I wonder if these people in their heart of hearts really believe it?
Listen to the music, not the media it's on.
União e reconstrução

Neil Young’s new audio format

Reply #165
Nor do I understand why some people are so resistant to testing their perceptions.


Well this thread just had a discussion about do-they-honestly-believe. People do get somewhat abrasive when falsely accused of lying, and I suppose people are not very well aware that reporting bias is not about dishonesty, it is simply an artifact of how the brain works (and I guess many would take "it is human nature" as a euphemism for "you are cheating" too). 

(Just a hunch.)

Neil Young’s new audio format

Reply #166
Within reason, I find reality challenges to be rather interesting. It baffles me that audiophiles and dealers of the sort under discussion here refuse to countenance them.

Whatever we do with equipment, cables, rooms, etc, isn't it whatever happens to sound after it enters our ears that is the most interesting part of the process?

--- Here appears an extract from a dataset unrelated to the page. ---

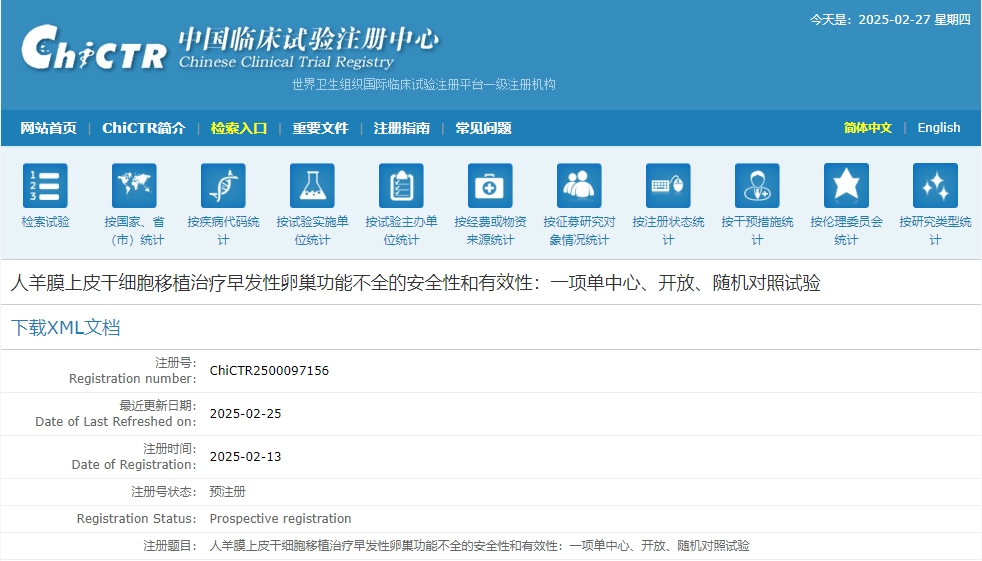Click 常见问题 in the navigation bar
Image resolution: width=982 pixels, height=561 pixels.
tap(483, 128)

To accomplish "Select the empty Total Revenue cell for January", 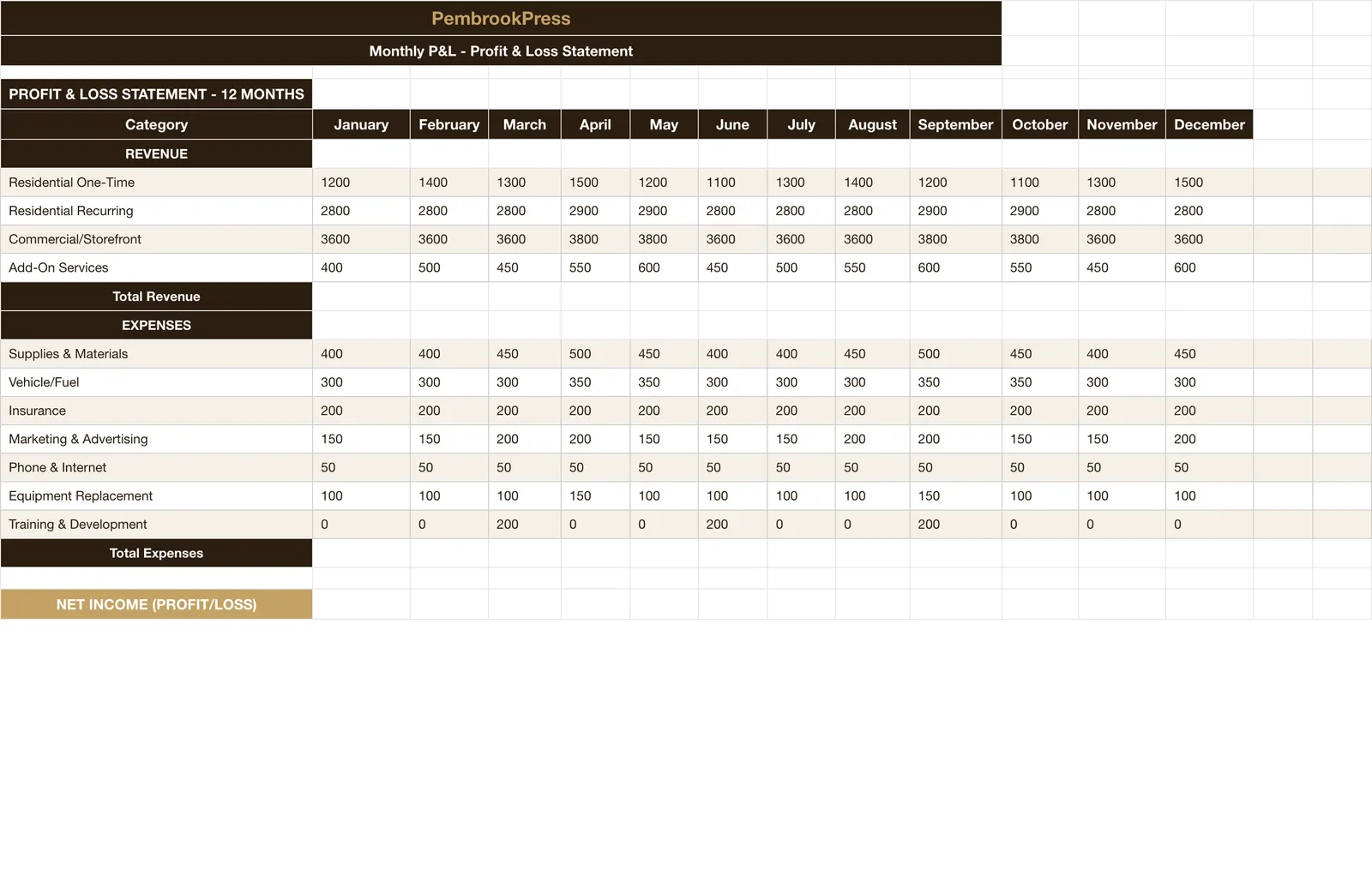I will click(x=361, y=297).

Arguing this stuff once, I was caused to reflect that the one thing a lot of audiophiles are not actually very good at is ...listening!
The most important audio cables are the ones in the brain

Neil Young’s new audio format

Reply #167
Arguing this stuff once, I was caused to reflect that the one thing a lot of audiophiles are not actually very good at is ...listening!

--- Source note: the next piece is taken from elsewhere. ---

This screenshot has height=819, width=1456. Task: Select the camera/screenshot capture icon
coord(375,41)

What they're actually good at is pretending (or fooling themselves) they see the emperor's new clothes.
We normal listeners who, like the child in the fairy tale, use our common sense are, in  their pitiful opinion, the ones unfit to see the garment whose weavers guarantee to be seen.

Whether these purveyors of audiophile gear, like the weavers in the fairy tale, do it deliberately or not, I guess we'll never know for sure.
But in this 'shut up and take my money' context audiophiles insist on putting themselves in, I guess that doesn't actually matter, does it?

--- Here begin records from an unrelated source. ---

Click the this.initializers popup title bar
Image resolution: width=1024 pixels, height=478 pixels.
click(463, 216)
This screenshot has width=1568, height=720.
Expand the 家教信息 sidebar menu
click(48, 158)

I wonder if many a psychiatrist out there are seizing this golden opportunity to write excellent papers on this revamp of the old male conundrum of "mine is bigger than yours". 
Freud would've certainly had a blast, had he lived his prime well into the last three or four decades instead.
Listen to the music, not the media it's on.
União e reconstrução

Neil Young’s new audio format

Reply #168
It's been great to read this thread and see that a lot of my thoughts on this "new" format are shared with those better versed in audio quality than myself. What I realised the other days is we are entering a "lottery age".

Lotteries have often been called "idiot taxes" - although there is a theoretical chance of reward the likelihood is so low that you are almost certainly wasting your money buying a ticket. Now there theoretically is a chance of these recordings/formats providing a better audio experience but as so few of us are likely to have the technical and biological hardware to appreciate it you are almost certainly wasting your time investing in it.

So what is the advantage for the non-ticket buyers? In the lottery you save a small amount of money; In the audio world you get cheap CDs. eBay has become my music store. ABX has shown me I know no better than a 192 AAC rip. The CD is my backup. I am free.



Neil Young’s new audio format

Reply #171
Hmm, and there's now only one comment there admiring Leo Laporte's taste in music.
Dynamic – the artist formerly known as DickD

Neil Young’s new audio format

Reply #172
It's still there, and now there are three 'dislikes' there was only one when I posted...

Neil Young’s new audio format

Reply #173
It's a nice theory but 9 out of 10 people want what they're told to want (if they're told often enough and by enough women in bikinis .


While reading this thread an article on NPR started off "Some things just sound better on vinyl"

Don't know if the (woman) reporter was wearing a bikini.

Neil Young’s new audio format

Reply #174
I think it is about time we abandoned lossy for lossless because of the same old argument that we have so much damn space. It is a shame we do not focus on this instead of HRA.